_Stated task_
Rewrite the entries below as a numbered list, one line per number, and omit the blank lines.

_Provided data_
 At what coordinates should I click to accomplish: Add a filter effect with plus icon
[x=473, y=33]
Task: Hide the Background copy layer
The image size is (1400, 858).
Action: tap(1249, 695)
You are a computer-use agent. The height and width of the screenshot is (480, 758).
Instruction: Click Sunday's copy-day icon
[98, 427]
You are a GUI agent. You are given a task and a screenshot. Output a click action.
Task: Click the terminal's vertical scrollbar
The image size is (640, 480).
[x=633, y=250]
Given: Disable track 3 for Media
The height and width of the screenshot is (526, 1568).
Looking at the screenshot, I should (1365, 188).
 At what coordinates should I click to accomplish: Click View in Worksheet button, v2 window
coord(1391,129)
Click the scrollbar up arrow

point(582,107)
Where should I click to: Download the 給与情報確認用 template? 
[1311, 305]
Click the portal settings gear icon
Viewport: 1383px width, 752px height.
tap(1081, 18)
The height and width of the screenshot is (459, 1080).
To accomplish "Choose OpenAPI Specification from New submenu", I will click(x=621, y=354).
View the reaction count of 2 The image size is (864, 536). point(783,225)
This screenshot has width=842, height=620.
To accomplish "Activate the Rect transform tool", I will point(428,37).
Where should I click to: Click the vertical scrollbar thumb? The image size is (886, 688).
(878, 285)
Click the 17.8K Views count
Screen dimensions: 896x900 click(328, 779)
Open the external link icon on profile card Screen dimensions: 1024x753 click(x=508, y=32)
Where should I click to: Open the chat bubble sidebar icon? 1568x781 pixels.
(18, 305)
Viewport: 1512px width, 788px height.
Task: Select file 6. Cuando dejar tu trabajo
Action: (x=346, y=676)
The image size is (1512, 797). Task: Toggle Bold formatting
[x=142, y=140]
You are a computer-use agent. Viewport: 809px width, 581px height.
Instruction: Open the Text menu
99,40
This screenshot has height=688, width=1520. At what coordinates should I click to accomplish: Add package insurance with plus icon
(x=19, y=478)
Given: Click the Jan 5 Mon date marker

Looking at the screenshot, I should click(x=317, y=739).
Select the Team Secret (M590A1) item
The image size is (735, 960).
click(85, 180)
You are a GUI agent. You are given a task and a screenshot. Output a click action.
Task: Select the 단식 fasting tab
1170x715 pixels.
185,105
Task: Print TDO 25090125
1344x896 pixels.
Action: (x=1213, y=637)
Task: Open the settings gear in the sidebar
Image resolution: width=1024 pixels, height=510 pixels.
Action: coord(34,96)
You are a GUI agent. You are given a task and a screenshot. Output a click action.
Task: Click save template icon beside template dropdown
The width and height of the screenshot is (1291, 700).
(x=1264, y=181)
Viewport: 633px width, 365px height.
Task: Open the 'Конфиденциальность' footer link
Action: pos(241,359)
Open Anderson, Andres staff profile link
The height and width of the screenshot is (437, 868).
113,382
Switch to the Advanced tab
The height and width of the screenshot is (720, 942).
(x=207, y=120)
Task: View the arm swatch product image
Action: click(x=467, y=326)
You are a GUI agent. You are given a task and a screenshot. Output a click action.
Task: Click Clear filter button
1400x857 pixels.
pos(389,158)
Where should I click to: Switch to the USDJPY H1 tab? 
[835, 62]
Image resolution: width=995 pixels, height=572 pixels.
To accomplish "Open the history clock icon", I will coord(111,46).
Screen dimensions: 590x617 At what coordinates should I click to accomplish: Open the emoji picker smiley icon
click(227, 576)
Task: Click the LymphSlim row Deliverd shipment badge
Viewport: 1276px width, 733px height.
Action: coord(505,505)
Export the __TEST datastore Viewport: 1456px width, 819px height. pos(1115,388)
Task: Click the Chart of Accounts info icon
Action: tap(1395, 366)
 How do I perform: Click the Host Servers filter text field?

_Correct output_
1.  At what coordinates should I click to accomplish: Add a filter effect with plus icon
2. [x=473, y=33]
3. Task: Hide the Background copy layer
4. The image size is (1400, 858).
5. Action: tap(1249, 695)
6. You are a computer-use agent. The height and width of the screenshot is (480, 758).
7. Instruction: Click Sunday's copy-day icon
8. [98, 427]
9. You are a GUI agent. You are given a task and a screenshot. Output a click action.
10. Task: Click the terminal's vertical scrollbar
11. The image size is (640, 480).
12. [x=633, y=250]
13. Given: Disable track 3 for Media
14. The height and width of the screenshot is (526, 1568).
15. Looking at the screenshot, I should (1365, 188).
16.  At what coordinates should I click to accomplish: Click View in Worksheet button, v2 window
17. coord(1391,129)
18. Click the scrollbar up arrow
19. point(582,107)
20. Where should I click to: Download the 給与情報確認用 template? 
21. [1311, 305]
22. Click the portal settings gear icon
23. Viewport: 1383px width, 752px height.
24. tap(1081, 18)
25. The height and width of the screenshot is (459, 1080).
26. To accomplish "Choose OpenAPI Specification from New submenu", I will click(x=621, y=354).
27. View the reaction count of 2 The image size is (864, 536). point(783,225)
28. This screenshot has width=842, height=620.
29. To accomplish "Activate the Rect transform tool", I will point(428,37).
30. Where should I click to: Click the vertical scrollbar thumb? The image size is (886, 688).
31. (878, 285)
32. Click the 17.8K Views count
33. Screen dimensions: 896x900 click(328, 779)
34. Open the external link icon on profile card Screen dimensions: 1024x753 click(x=508, y=32)
35. Where should I click to: Open the chat bubble sidebar icon? 1568x781 pixels.
36. (18, 305)
37. Viewport: 1512px width, 788px height.
38. Task: Select file 6. Cuando dejar tu trabajo
39. Action: (x=346, y=676)
40. The image size is (1512, 797). Task: Toggle Bold formatting
41. [x=142, y=140]
42. You are a computer-use agent. Viewport: 809px width, 581px height.
43. Instruction: Open the Text menu
44. 99,40
45. This screenshot has height=688, width=1520. At what coordinates should I click to accomplish: Add package insurance with plus icon
46. (x=19, y=478)
47. Given: Click the Jan 5 Mon date marker
48. Looking at the screenshot, I should click(x=317, y=739).
49. Select the Team Secret (M590A1) item
50. The image size is (735, 960).
51. click(85, 180)
52. You are a GUI agent. You are given a task and a screenshot. Output a click action.
53. Task: Select the 단식 fasting tab
54. 1170x715 pixels.
55. 185,105
56. Task: Print TDO 25090125
57. 1344x896 pixels.
58. Action: (x=1213, y=637)
59. Task: Open the settings gear in the sidebar
60. Image resolution: width=1024 pixels, height=510 pixels.
61. Action: coord(34,96)
62. You are a GUI agent. You are given a task and a screenshot. Output a click action.
63. Task: Click save template icon beside template dropdown
64. The width and height of the screenshot is (1291, 700).
65. (x=1264, y=181)
66. Viewport: 633px width, 365px height.
67. Task: Open the 'Конфиденциальность' footer link
68. Action: pos(241,359)
69. Open Anderson, Andres staff profile link
70. The height and width of the screenshot is (437, 868).
71. 113,382
72. Switch to the Advanced tab
73. The height and width of the screenshot is (720, 942).
74. (x=207, y=120)
75. Task: View the arm swatch product image
76. Action: click(x=467, y=326)
77. You are a GUI agent. You are given a task and a screenshot. Output a click action.
78. Task: Click Clear filter button
79. 1400x857 pixels.
80. pos(389,158)
81. Where should I click to: Switch to the USDJPY H1 tab? 
82. [835, 62]
83. Image resolution: width=995 pixels, height=572 pixels.
84. To accomplish "Open the history clock icon", I will coord(111,46).
85. Screen dimensions: 590x617 At what coordinates should I click to accomplish: Open the emoji picker smiley icon
86. click(227, 576)
87. Task: Click the LymphSlim row Deliverd shipment badge
88. Viewport: 1276px width, 733px height.
89. Action: coord(505,505)
90. Export the __TEST datastore Viewport: 1456px width, 819px height. pos(1115,388)
91. Task: Click the Chart of Accounts info icon
92. Action: tap(1395, 366)
93.  How do I perform: Click the Host Servers filter text field?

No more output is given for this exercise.